_THE TASK_
If a line of the listing below contains the string "Facebook", count it, then give the total by itself.

_DATA SUPPLIED_
──────

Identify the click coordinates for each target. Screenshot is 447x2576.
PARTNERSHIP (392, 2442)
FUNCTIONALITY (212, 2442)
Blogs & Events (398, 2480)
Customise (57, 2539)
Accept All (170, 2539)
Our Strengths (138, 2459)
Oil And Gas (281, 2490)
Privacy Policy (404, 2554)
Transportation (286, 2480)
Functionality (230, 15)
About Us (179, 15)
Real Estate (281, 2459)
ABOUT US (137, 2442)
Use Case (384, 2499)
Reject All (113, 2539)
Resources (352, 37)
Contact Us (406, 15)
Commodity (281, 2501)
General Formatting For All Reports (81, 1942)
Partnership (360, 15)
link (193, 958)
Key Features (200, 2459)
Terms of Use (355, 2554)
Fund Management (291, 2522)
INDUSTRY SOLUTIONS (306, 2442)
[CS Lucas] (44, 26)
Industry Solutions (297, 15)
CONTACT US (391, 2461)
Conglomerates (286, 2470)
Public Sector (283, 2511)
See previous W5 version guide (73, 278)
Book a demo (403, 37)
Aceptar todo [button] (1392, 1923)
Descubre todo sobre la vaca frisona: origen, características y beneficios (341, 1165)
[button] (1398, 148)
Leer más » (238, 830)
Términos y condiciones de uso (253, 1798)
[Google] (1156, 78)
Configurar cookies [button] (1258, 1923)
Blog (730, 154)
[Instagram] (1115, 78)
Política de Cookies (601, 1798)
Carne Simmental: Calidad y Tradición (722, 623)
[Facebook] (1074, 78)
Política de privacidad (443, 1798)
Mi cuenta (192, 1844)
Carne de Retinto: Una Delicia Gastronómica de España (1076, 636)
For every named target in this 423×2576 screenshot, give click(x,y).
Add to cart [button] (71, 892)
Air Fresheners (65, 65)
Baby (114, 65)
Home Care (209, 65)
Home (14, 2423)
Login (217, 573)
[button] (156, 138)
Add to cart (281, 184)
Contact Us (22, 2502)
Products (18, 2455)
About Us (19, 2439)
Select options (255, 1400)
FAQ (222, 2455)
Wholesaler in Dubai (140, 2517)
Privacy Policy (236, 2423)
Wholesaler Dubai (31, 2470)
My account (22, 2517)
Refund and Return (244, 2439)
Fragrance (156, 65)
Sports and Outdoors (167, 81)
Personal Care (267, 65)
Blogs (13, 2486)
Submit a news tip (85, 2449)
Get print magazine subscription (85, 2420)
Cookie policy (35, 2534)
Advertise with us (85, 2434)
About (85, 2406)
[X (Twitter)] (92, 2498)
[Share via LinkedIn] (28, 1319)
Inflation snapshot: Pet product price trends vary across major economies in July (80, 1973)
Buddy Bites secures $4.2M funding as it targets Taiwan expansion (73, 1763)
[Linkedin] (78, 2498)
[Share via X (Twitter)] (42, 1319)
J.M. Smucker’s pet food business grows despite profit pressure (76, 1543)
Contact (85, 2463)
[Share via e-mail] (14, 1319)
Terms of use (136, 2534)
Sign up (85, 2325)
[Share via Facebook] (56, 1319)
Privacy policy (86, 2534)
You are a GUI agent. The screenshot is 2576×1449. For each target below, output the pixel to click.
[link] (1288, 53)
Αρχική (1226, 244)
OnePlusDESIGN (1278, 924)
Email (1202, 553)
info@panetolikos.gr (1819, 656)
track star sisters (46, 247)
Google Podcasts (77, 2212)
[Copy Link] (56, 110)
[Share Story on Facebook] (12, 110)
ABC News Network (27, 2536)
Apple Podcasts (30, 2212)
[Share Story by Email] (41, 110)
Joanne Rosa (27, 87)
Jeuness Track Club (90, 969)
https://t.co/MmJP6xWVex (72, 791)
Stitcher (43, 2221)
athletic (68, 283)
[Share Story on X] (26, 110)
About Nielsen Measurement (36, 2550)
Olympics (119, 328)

──────

_RESPONSE_
3